Offensive illiberalism

Gordon Brown and the BNP, as Tim Worstall, Chris Dillow and Dave Weeden have rightly pointed out, are both guilty of this.

Following the acquittal of Nick Griffin and Mark Collett on charges of inciting racial hatred, Gordon Brown has, in typically New Labour fashion, decided what we need is more laws to protect 'mainstream opinion':
"Chancellor Mr Brown said: "Any preaching of religious or racial hatred will offend mainstream opinion in this country.

"We have got to do whatever we can to root it out from whatever quarter it comes.

"And if that means we have got to look at the laws again, we will have to do so."
Charlie Falcnor joins in the carnival of illiberalism:
"He said there should be "consequences" from saying Islam is "wicked and evil"."
Chris asks that since Richard Dawkins thinks religious education is 'child abuse', surely he too would fall foul of any law that proscribed this?

Logically yes - but I suspect Chris imputes too much method behind this government's authoritarian madness. This government seems to have the idea that religion in general is a Good Thing that should be supported by publicly-funded schools and laws that restrict free-speech and so on.

But Dawkins would probably be safe because his hostility to religion is an equal opportunities affair. He would be allowed to say he thinks, which he does, that Islam is a 'wicked religion' as long as he quickly added "and so is Christianity and Judaism".

People who say religion is a splendid thing would of course be safe, along with those who say that they like Christianity, Islam or Judaism in particular. I'd imagine a problem would arise, though, if supporters of any of these start to explain why they prefer them to the others.

Christians, for example, who think God said His final word through his son and that therefore Mohammed is in fact a false prophet might find themselves straying into dangerous territory.

As might Muslims who think Christians are dangerous heretics for thinking that not only was Yeshua Ben-Joseph a prophet but in fact the very incarnation of God. And if either of them expressed these opinions particularly forcefully, they'd be guilty of preaching hate.

The problem this government has is that probably the majority of Christians and Muslims, if they are at all orthodox in their beliefs, actually think something along these lines because exclusivity is central to all salvation religions.
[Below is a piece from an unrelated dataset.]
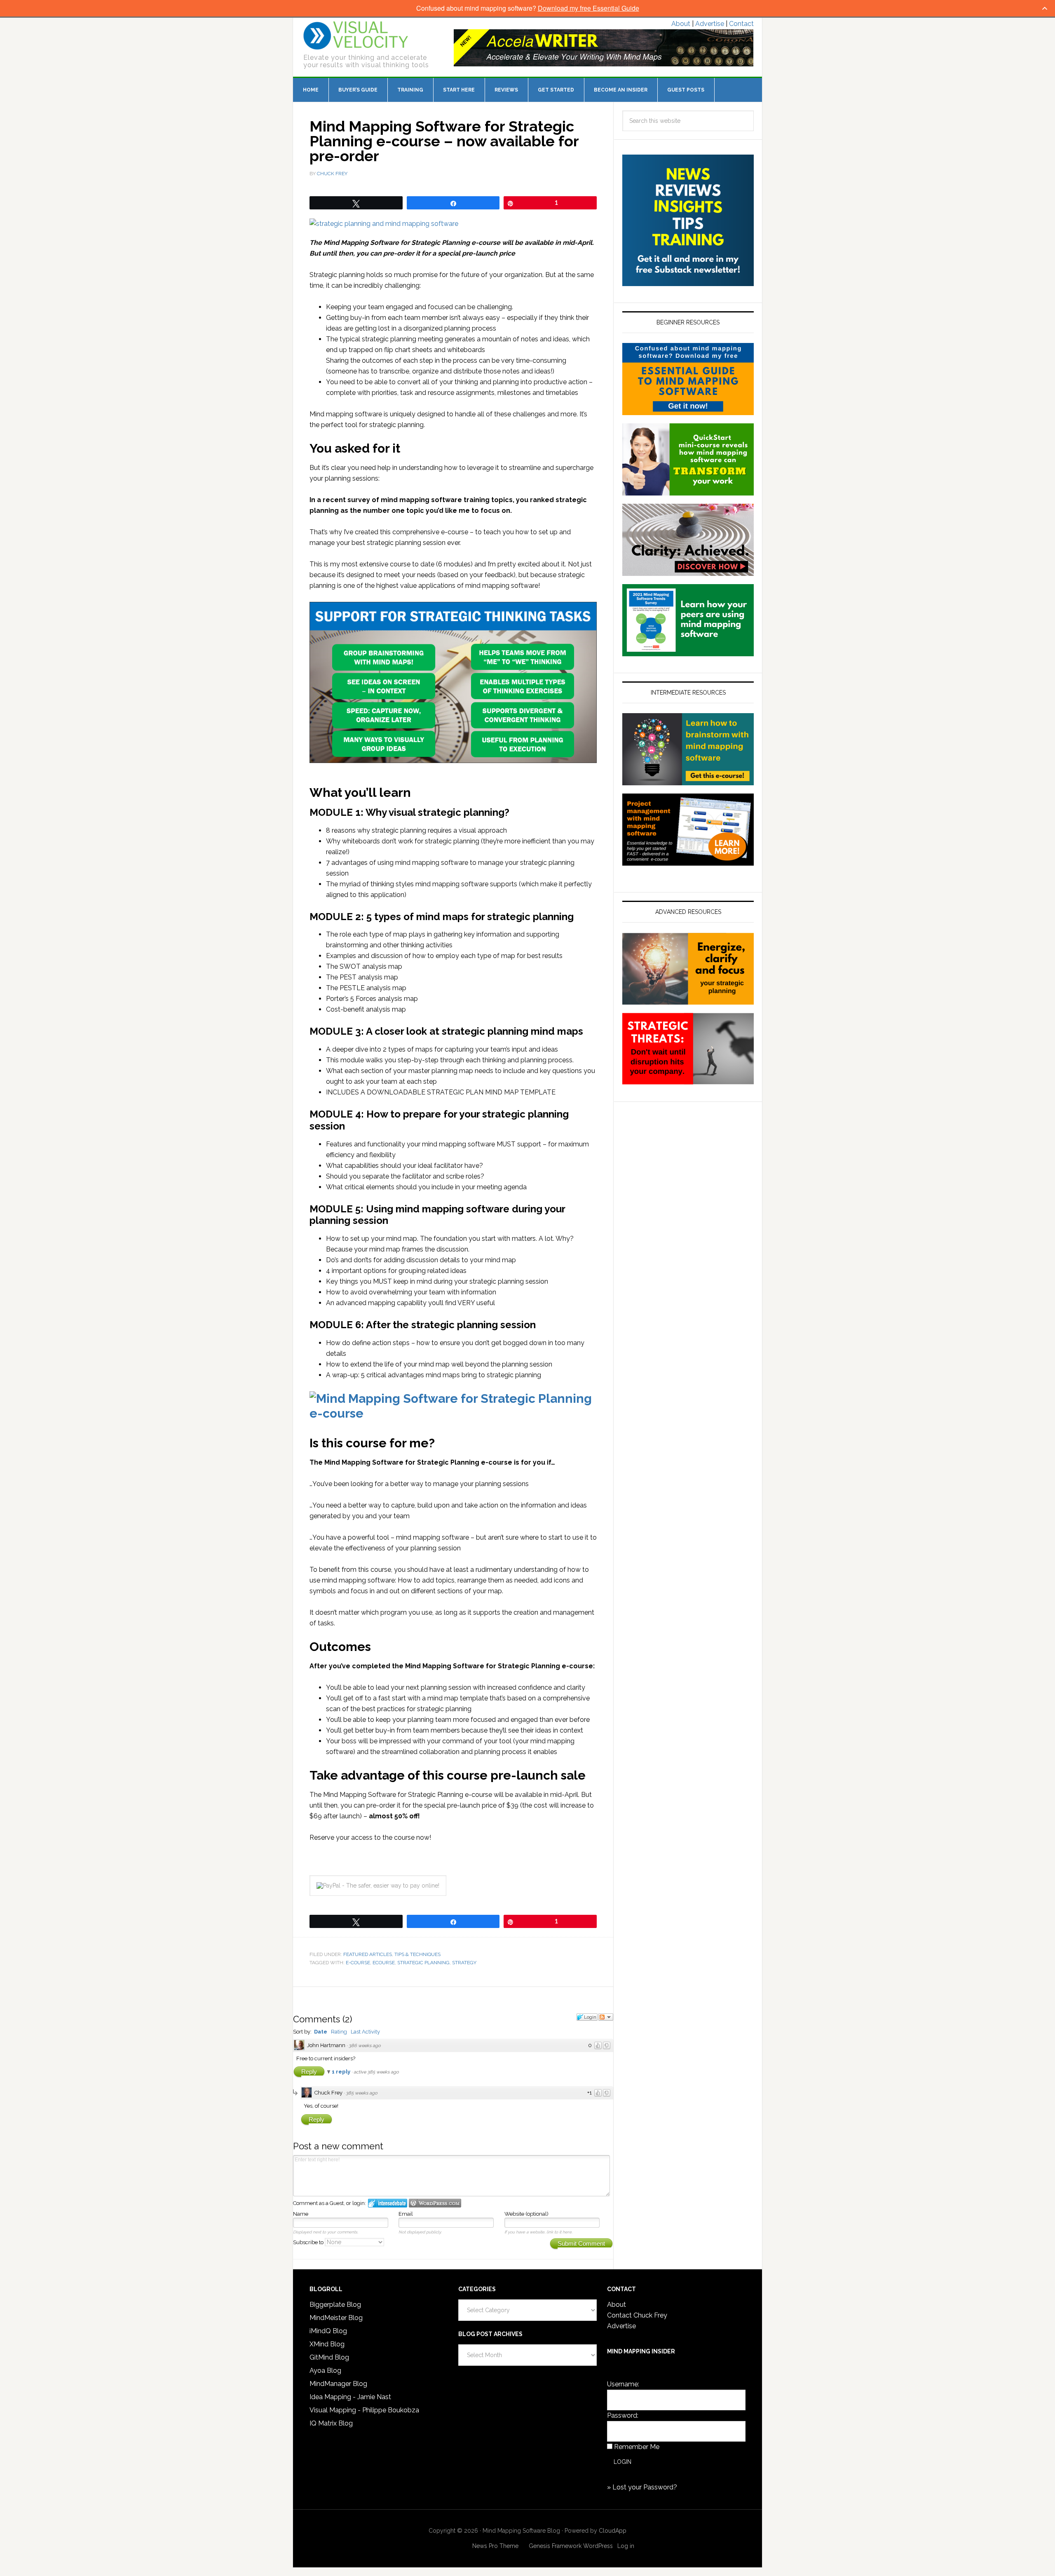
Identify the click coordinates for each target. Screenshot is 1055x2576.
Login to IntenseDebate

Indeed it might be the case that one of the reasons that Muslims are more likely to come to people's attention for this sort of 'religious hatred' is simply because they have not yet learned to publicly evade, deflect and obfuscate in respose to questions about what they actually believe - unlike the disingenuous Church of England and Roman Catholic clerics who pop up occasionally on our TV screens and in our newspapers. Whenever they're actually asked questions of a probing nature, that is - a rare thing indeed.

Gordon Brown's proposals are not just offensive to 'mainstream' liberal opinion, then - they are intellectually absurd. I for one am heartily sick of hearing about Brown's 'intellectual gravitas' and how many goddam books he reads. So what? He's either reading the wrong kind - or he doesn't understand them.